Systemic and rapidly progressive light-chain deposition disease initially presenting as tubulointerstitial nephritis

A 42-year-old woman was admitted to a hospital after first-time detection of proteinuria and hematuria during a routine medical check-up. Because her serum creatinine level had rapidly increased from 0.9 to 3.2 mg/dl since measurement 3 months earlier, she was referred to our hospital. Renal biopsy revealed extensive tubular atrophy and interstitial fibrosis with mild leukocyte infiltration. Glomeruli showed minimal changes, and no immunoglobulin or complement deposition was observed by immunofluorescence. Oral prednisolone was commenced under the diagnosis of chronic tubulointerstitial nephritis, and she discharged once. However, its effects were transient; her renal function deteriorated rapidly and hemodialysis was initiated 5 months after her initial check-up. On readmission, urinary Bence–Jones protein κ-type was detected, and examination of bone marrow led to a diagnosis of Bence–Jones κ-type multiple myeloma. Light-chain staining using a renal biopsy specimen obtained 2 months earlier showed κ-light-chain deposition on tubular basement membranes but not glomeruli.
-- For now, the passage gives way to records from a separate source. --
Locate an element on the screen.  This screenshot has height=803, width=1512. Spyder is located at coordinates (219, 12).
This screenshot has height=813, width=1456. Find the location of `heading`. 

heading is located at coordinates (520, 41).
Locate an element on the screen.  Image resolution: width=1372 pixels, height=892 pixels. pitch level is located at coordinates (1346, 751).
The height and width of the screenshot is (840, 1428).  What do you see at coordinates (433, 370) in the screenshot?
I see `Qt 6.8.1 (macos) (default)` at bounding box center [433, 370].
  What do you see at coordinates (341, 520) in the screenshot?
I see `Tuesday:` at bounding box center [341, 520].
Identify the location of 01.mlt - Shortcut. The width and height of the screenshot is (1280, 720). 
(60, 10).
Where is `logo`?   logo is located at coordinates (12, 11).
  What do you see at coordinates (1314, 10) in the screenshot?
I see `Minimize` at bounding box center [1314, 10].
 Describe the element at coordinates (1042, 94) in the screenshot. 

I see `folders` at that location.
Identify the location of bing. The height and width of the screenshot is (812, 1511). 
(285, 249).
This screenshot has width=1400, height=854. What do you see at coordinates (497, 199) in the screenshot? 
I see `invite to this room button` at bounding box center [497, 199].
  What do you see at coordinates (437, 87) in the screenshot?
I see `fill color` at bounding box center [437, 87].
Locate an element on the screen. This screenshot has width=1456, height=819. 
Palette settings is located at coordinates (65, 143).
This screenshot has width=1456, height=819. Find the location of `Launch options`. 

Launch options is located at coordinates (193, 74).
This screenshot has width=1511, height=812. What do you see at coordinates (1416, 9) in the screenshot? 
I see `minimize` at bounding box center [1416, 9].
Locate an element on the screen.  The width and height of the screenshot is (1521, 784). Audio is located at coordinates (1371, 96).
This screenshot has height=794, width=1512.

Despite undergoing chemotherapy with vincristine, doxirubicin, and dexamethasone, the patient died suddenly from a cardiac arrhythmia. Autopsy showed κ-light-chain deposition in the heart, thyroid, liver, lungs, spleen, and ovaries. Congo red staining yielded negative results. Typical light-chain deposition disease (LCDD) characterized by nodular glomerulosclerosis was observed in the kidneys. This case demonstrates that tubulointerstitial nephritis can be an early pathological variant of LCDD, which may be followed by accelerated and massive light-chain deposition in glomeruli.